'''

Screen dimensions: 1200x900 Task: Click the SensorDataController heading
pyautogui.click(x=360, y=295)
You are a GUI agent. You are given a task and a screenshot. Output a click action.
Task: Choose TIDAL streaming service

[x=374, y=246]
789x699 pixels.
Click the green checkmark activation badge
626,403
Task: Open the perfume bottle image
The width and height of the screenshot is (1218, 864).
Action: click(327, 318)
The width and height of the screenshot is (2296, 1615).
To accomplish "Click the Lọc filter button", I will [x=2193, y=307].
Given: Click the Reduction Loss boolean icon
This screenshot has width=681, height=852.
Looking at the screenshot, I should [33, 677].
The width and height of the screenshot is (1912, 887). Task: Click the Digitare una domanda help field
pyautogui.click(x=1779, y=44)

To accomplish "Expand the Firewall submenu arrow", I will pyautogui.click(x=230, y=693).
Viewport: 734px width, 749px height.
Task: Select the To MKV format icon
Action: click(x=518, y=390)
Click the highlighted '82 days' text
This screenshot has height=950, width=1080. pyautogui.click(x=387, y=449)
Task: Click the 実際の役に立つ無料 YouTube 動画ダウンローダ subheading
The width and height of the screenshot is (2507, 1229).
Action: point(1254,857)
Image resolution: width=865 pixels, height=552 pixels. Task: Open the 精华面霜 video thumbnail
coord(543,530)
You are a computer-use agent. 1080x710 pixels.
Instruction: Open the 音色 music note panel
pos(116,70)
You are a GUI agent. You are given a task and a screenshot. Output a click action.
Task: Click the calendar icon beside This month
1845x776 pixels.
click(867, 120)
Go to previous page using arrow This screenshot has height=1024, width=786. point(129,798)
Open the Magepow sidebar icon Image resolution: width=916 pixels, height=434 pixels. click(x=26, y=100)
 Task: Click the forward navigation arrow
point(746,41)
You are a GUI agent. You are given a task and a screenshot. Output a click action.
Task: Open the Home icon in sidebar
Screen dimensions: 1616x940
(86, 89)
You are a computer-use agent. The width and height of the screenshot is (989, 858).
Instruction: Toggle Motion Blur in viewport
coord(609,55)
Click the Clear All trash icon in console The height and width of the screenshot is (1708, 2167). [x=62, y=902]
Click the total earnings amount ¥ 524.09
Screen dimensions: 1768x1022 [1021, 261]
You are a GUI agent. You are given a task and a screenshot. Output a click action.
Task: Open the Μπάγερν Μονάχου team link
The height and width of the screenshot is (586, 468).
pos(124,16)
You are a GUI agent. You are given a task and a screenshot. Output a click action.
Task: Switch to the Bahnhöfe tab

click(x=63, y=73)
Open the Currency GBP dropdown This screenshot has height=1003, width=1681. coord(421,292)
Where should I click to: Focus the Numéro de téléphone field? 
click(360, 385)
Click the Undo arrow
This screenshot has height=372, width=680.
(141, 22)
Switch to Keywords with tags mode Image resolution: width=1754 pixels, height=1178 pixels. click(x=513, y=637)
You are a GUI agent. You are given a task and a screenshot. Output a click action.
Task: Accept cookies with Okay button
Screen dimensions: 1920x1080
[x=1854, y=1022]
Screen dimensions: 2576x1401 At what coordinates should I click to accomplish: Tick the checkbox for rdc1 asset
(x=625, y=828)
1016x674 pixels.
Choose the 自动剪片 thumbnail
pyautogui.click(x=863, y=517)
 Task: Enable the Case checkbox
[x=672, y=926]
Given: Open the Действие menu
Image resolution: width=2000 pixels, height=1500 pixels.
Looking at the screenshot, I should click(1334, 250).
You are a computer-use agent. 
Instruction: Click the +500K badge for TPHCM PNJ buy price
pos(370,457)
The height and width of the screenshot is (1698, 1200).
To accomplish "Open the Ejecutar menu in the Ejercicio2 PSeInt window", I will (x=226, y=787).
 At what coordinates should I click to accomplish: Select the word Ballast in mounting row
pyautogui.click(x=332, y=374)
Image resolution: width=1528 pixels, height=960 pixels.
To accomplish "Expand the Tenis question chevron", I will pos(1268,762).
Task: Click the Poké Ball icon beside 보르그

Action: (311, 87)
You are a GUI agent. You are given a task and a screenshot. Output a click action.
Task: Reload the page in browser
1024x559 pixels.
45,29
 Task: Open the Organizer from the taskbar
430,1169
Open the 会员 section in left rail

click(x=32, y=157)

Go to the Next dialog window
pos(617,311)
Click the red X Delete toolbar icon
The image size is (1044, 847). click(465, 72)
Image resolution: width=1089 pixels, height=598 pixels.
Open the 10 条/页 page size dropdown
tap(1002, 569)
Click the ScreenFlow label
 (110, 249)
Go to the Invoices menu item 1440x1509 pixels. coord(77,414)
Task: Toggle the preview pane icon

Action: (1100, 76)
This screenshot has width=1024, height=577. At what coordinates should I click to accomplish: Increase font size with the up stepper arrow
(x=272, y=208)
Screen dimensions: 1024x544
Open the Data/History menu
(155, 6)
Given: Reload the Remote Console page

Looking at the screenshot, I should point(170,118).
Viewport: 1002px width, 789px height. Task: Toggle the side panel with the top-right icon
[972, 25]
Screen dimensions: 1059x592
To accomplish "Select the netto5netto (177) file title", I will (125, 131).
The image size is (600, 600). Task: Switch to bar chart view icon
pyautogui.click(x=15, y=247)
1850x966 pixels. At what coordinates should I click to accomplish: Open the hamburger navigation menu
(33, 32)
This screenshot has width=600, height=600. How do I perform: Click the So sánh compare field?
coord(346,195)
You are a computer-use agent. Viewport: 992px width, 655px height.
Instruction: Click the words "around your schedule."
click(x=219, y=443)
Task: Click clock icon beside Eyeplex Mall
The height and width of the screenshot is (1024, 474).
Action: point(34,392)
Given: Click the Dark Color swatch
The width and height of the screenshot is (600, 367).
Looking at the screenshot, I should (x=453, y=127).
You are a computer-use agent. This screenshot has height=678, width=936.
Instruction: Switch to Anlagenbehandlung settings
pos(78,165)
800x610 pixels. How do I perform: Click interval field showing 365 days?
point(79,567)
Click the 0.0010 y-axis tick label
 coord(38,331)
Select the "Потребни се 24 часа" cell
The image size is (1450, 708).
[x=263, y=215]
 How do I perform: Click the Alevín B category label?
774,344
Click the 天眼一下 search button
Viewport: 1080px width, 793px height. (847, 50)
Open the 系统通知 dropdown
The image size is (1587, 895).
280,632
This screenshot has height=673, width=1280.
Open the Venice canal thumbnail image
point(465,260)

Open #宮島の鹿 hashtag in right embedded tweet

'''

### [AIM]
Copy out all of the lines above, replacing "GUI agent" with "screen agent" wherever it appears and keeping every other character as it is.

### [TASK RESPONSE]
Screen dimensions: 1200x900 Task: Click the SensorDataController heading
pyautogui.click(x=360, y=295)
You are a screen agent. You are given a task and a screenshot. Output a click action.
Task: Choose TIDAL streaming service

[x=374, y=246]
789x699 pixels.
Click the green checkmark activation badge
626,403
Task: Open the perfume bottle image
The width and height of the screenshot is (1218, 864).
Action: click(327, 318)
The width and height of the screenshot is (2296, 1615).
To accomplish "Click the Lọc filter button", I will [x=2193, y=307].
Given: Click the Reduction Loss boolean icon
This screenshot has width=681, height=852.
Looking at the screenshot, I should [33, 677].
The width and height of the screenshot is (1912, 887). Task: Click the Digitare una domanda help field
pyautogui.click(x=1779, y=44)

To accomplish "Expand the Firewall submenu arrow", I will pyautogui.click(x=230, y=693).
Viewport: 734px width, 749px height.
Task: Select the To MKV format icon
Action: click(x=518, y=390)
Click the highlighted '82 days' text
This screenshot has height=950, width=1080. pyautogui.click(x=387, y=449)
Task: Click the 実際の役に立つ無料 YouTube 動画ダウンローダ subheading
The width and height of the screenshot is (2507, 1229).
Action: point(1254,857)
Image resolution: width=865 pixels, height=552 pixels. Task: Open the 精华面霜 video thumbnail
coord(543,530)
You are a computer-use agent. 1080x710 pixels.
Instruction: Open the 音色 music note panel
pos(116,70)
You are a screen agent. You are given a task and a screenshot. Output a click action.
Task: Click the calendar icon beside This month
1845x776 pixels.
click(867, 120)
Go to previous page using arrow This screenshot has height=1024, width=786. point(129,798)
Open the Magepow sidebar icon Image resolution: width=916 pixels, height=434 pixels. click(x=26, y=100)
 Task: Click the forward navigation arrow
point(746,41)
You are a screen agent. You are given a task and a screenshot. Output a click action.
Task: Open the Home icon in sidebar
Screen dimensions: 1616x940
(86, 89)
You are a computer-use agent. The width and height of the screenshot is (989, 858).
Instruction: Toggle Motion Blur in viewport
coord(609,55)
Click the Clear All trash icon in console The height and width of the screenshot is (1708, 2167). [x=62, y=902]
Click the total earnings amount ¥ 524.09
Screen dimensions: 1768x1022 [1021, 261]
You are a screen agent. You are given a task and a screenshot. Output a click action.
Task: Open the Μπάγερν Μονάχου team link
The height and width of the screenshot is (586, 468).
pos(124,16)
You are a screen agent. You are given a task and a screenshot. Output a click action.
Task: Switch to the Bahnhöfe tab

click(x=63, y=73)
Open the Currency GBP dropdown This screenshot has height=1003, width=1681. coord(421,292)
Where should I click to: Focus the Numéro de téléphone field? 
click(360, 385)
Click the Undo arrow
This screenshot has height=372, width=680.
(141, 22)
Switch to Keywords with tags mode Image resolution: width=1754 pixels, height=1178 pixels. click(x=513, y=637)
You are a screen agent. You are given a task and a screenshot. Output a click action.
Task: Accept cookies with Okay button
Screen dimensions: 1920x1080
[x=1854, y=1022]
Screen dimensions: 2576x1401 At what coordinates should I click to accomplish: Tick the checkbox for rdc1 asset
(x=625, y=828)
1016x674 pixels.
Choose the 自动剪片 thumbnail
pyautogui.click(x=863, y=517)
 Task: Enable the Case checkbox
[x=672, y=926]
Given: Open the Действие menu
Image resolution: width=2000 pixels, height=1500 pixels.
Looking at the screenshot, I should click(1334, 250).
You are a computer-use agent. 
Instruction: Click the +500K badge for TPHCM PNJ buy price
pos(370,457)
The height and width of the screenshot is (1698, 1200).
To accomplish "Open the Ejecutar menu in the Ejercicio2 PSeInt window", I will (x=226, y=787).
 At what coordinates should I click to accomplish: Select the word Ballast in mounting row
pyautogui.click(x=332, y=374)
Image resolution: width=1528 pixels, height=960 pixels.
To accomplish "Expand the Tenis question chevron", I will pos(1268,762).
Task: Click the Poké Ball icon beside 보르그

Action: (311, 87)
You are a screen agent. You are given a task and a screenshot. Output a click action.
Task: Reload the page in browser
1024x559 pixels.
45,29
 Task: Open the Organizer from the taskbar
430,1169
Open the 会员 section in left rail

click(x=32, y=157)

Go to the Next dialog window
pos(617,311)
Click the red X Delete toolbar icon
The image size is (1044, 847). click(465, 72)
Image resolution: width=1089 pixels, height=598 pixels.
Open the 10 条/页 page size dropdown
tap(1002, 569)
Click the ScreenFlow label
 (110, 249)
Go to the Invoices menu item 1440x1509 pixels. coord(77,414)
Task: Toggle the preview pane icon

Action: (1100, 76)
This screenshot has width=1024, height=577. At what coordinates should I click to accomplish: Increase font size with the up stepper arrow
(x=272, y=208)
Screen dimensions: 1024x544
Open the Data/History menu
(155, 6)
Given: Reload the Remote Console page

Looking at the screenshot, I should point(170,118).
Viewport: 1002px width, 789px height. Task: Toggle the side panel with the top-right icon
[972, 25]
Screen dimensions: 1059x592
To accomplish "Select the netto5netto (177) file title", I will (125, 131).
The image size is (600, 600). Task: Switch to bar chart view icon
pyautogui.click(x=15, y=247)
1850x966 pixels. At what coordinates should I click to accomplish: Open the hamburger navigation menu
(33, 32)
This screenshot has width=600, height=600. How do I perform: Click the So sánh compare field?
coord(346,195)
You are a computer-use agent. Viewport: 992px width, 655px height.
Instruction: Click the words "around your schedule."
click(x=219, y=443)
Task: Click clock icon beside Eyeplex Mall
The height and width of the screenshot is (1024, 474).
Action: point(34,392)
Given: Click the Dark Color swatch
The width and height of the screenshot is (600, 367).
Looking at the screenshot, I should (x=453, y=127).
You are a computer-use agent. This screenshot has height=678, width=936.
Instruction: Switch to Anlagenbehandlung settings
pos(78,165)
800x610 pixels. How do I perform: Click interval field showing 365 days?
point(79,567)
Click the 0.0010 y-axis tick label
 coord(38,331)
Select the "Потребни се 24 часа" cell
The image size is (1450, 708).
[x=263, y=215]
 How do I perform: Click the Alevín B category label?
774,344
Click the 天眼一下 search button
Viewport: 1080px width, 793px height. (847, 50)
Open the 系统通知 dropdown
The image size is (1587, 895).
280,632
This screenshot has height=673, width=1280.
Open the Venice canal thumbnail image
point(465,260)

Open #宮島の鹿 hashtag in right embedded tweet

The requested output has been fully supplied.